NASA Considers Curiosity’s First Exploration Target

By Frank Morring, Jr., Guy Norris
Source: Aviation Week & Space Technology

August 20, 2012

Frank Morring, Jr., and Guy Norris Pasadena, Calif.

As the sky-crane descent-stage hovered over the landing site, lowering the rover Curiosity to the surface of Mars on cables, its thrusters blasted deep enough to give investigators an unexpected chance to look all the way down to bedrock. But the excavation zone is also giving mission planners pause as they consider where Curiosity should start its exploration.

It remains to be seen where the rover will drive first. “We probably aren't going to know for a week or two, until we have completed CAP1B [commissioning phase], and we don't have to make that decision at this point,” says John Grotzinger, mission chief scientist.

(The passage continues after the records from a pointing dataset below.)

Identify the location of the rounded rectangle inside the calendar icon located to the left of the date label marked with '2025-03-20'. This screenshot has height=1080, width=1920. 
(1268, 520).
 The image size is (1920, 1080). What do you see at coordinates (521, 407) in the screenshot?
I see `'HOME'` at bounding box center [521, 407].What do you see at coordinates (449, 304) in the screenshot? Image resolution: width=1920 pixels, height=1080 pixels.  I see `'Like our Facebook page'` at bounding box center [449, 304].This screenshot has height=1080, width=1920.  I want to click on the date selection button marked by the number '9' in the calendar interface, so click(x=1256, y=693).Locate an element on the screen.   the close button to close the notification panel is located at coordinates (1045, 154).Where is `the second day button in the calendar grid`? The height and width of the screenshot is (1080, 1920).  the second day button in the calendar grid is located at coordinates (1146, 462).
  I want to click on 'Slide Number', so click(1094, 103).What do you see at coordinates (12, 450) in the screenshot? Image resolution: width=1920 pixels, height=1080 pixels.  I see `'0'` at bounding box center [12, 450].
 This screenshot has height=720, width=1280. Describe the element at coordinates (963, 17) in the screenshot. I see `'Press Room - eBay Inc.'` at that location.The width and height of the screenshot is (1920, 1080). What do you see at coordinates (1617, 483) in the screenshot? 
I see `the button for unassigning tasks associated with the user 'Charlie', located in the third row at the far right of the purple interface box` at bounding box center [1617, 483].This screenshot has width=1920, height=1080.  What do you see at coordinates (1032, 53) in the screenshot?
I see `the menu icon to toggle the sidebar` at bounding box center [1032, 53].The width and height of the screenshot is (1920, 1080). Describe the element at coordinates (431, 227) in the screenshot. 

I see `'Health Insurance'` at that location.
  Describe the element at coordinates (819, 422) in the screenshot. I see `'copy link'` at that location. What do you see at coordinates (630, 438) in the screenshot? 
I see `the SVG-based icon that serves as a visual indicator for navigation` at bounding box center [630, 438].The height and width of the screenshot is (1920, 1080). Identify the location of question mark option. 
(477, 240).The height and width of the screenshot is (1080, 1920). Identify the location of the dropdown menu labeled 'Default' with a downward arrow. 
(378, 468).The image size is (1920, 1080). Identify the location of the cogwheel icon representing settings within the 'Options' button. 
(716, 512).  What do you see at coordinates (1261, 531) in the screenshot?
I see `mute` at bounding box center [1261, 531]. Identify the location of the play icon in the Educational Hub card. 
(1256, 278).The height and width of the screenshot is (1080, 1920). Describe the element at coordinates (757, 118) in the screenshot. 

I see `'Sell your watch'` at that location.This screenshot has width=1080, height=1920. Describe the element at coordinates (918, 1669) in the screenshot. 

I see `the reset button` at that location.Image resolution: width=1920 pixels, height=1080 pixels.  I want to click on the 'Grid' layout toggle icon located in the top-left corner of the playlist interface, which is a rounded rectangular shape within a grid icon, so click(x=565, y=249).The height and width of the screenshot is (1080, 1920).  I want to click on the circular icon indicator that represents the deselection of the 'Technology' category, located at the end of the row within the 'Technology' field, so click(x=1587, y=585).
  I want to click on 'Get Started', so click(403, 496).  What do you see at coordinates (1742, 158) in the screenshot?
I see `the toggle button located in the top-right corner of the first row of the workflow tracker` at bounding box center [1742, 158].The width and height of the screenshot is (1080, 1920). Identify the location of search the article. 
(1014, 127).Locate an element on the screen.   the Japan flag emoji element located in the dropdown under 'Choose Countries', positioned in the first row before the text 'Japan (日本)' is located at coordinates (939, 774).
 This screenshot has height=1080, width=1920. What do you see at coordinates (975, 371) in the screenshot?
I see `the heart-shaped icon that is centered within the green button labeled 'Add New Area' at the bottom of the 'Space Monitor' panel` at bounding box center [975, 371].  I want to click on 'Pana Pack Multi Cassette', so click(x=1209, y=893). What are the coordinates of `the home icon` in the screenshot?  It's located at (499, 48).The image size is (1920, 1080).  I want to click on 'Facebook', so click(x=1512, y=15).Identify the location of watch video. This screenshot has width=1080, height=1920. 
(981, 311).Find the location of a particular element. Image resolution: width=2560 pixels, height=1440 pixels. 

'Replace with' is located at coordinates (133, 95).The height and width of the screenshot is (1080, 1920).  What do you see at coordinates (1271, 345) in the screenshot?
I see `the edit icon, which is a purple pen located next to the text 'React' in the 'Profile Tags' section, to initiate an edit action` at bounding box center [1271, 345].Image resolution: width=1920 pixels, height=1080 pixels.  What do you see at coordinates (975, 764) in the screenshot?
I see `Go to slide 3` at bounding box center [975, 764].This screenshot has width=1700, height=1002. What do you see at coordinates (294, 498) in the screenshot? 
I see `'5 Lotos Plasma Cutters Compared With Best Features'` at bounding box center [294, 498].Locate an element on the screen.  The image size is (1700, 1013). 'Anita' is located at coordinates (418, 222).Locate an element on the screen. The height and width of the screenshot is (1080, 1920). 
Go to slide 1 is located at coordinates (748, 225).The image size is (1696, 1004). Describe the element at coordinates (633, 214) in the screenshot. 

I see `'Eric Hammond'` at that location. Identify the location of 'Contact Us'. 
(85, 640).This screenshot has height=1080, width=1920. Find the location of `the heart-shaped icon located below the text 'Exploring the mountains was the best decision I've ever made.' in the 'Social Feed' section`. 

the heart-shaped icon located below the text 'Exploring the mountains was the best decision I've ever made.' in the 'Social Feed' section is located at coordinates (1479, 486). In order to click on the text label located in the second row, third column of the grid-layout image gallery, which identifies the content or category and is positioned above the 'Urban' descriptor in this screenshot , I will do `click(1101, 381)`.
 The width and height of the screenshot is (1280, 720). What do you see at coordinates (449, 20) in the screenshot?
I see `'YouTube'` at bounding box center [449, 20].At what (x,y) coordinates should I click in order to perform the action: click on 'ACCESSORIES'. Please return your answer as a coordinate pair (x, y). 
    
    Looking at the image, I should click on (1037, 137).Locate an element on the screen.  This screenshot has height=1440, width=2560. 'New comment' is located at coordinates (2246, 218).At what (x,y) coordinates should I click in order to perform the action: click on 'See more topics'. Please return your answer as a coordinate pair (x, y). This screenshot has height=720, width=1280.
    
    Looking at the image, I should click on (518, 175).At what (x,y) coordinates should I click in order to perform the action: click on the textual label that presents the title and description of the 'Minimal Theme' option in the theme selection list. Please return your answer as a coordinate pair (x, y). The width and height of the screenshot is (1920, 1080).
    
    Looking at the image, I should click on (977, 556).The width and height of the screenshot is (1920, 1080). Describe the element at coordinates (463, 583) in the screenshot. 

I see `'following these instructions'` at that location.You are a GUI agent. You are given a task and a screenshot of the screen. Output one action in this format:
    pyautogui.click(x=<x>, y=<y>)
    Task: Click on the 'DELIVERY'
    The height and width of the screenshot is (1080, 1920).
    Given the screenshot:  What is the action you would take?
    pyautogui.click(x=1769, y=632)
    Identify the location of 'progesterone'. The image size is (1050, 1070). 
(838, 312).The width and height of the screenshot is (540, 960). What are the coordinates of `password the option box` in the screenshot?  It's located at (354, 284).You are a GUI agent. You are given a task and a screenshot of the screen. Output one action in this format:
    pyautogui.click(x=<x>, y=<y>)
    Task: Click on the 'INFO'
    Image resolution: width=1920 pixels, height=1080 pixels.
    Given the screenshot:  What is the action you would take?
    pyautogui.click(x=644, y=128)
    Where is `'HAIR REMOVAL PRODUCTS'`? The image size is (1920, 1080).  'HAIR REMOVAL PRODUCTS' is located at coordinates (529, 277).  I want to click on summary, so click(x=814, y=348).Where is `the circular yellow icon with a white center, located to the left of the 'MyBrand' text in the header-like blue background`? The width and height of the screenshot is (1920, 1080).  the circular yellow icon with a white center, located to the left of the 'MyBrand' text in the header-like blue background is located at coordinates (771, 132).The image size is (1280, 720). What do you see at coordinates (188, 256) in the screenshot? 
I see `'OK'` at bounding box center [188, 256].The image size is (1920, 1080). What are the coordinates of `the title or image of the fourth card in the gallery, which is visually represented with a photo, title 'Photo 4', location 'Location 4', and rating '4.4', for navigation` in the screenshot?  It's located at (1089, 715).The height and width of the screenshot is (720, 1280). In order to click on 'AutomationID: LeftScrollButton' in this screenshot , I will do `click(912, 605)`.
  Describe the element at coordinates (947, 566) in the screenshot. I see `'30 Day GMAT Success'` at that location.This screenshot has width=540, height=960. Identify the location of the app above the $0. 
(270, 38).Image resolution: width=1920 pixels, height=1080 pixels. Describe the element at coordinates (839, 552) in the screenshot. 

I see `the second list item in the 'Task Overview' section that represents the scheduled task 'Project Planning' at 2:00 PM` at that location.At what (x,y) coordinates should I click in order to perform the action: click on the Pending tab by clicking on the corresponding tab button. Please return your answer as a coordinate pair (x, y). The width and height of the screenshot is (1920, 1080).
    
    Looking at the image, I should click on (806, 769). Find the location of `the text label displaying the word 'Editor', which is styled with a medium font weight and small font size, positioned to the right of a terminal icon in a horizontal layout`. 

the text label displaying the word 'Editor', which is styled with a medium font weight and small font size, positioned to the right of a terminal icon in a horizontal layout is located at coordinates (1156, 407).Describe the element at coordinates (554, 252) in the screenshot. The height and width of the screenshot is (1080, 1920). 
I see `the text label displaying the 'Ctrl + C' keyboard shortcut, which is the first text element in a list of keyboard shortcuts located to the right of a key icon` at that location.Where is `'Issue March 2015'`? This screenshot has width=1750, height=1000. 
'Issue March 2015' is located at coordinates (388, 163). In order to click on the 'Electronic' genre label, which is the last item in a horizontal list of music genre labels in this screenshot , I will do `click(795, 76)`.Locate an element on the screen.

The choice is boiling down to three main options, the first of which is to study the excavation zone created by the descent thrusters' blast. Grotzinger says the Jet Propulsion Laboratory (JPL) team is “concerned about the level of contamination—not just the hydrazine [rocket fuel] and heating, but also the fractured rock. The team has thought about it and we think the first sample ought to be Mars, rather than something we did to alter it.”

A second option is an area of interesting morphology some 500 meters (1,640 ft.) to the east of Curiosity, where images indicate the convergence of three separate forms of terrain. This could present a target-rich environment where the fluvial features indicative of an ancient watery past give way to “everything else downstream” says Grotzinger. “We are pretty sure that mantling material is obscuring that, and there's lots of interest in answering that question.”

The third option is simply to characterize the landing site and then “get going,” he adds. Curiosity's overall transit speed between areas of interest is going to be slow at first, while checks continue and operators become familiar with the rover. However, Grotzinger says that although the rover incorporates better autonomous systems, these are not “quantum” improvements over the Mars Exploration Rovers. “I honestly don't think we will move much faster than Spirit or Opportunity,” he says.

The JPL team expects Curiosity to take about one year to navigate through dark-colored active sand dunes and around obstacles to make it to a target area “a few hundred meters up in elevation” on the slopes of the 5.5-km-tall (18,000-ft.) Mount Sharp, according to MSL Deputy Project Scientist Ashwin Vasavada. The rover is expected to drive “something like a football field a day” at top speed, and will “have to find a gap in the dune field to give us safe passage.” There will also be “some challenges that will slow us down,” Vasavada adds.

And the team scientists will want to stop along the way to explore interesting terrain. “Anytime we characterize something, it's probably a few weeks of activity, because it might mean acquiring a sample, for example,” Vasavada says. “[It] takes a few weeks to find a place to get the sample, deploy the arm, acquire the sample and process it in our lab.”

Scientists started mapping the terrain inside Gale Crater even before Curiosity landed, using high-resolution data from cameras in orbit around Mars. Dawn Sumner, a science team member from the University of California at Davis, says she and her colleagues divided the target landing and roving area into 1-mi. squares and are inventorying the features in each using the overhead data.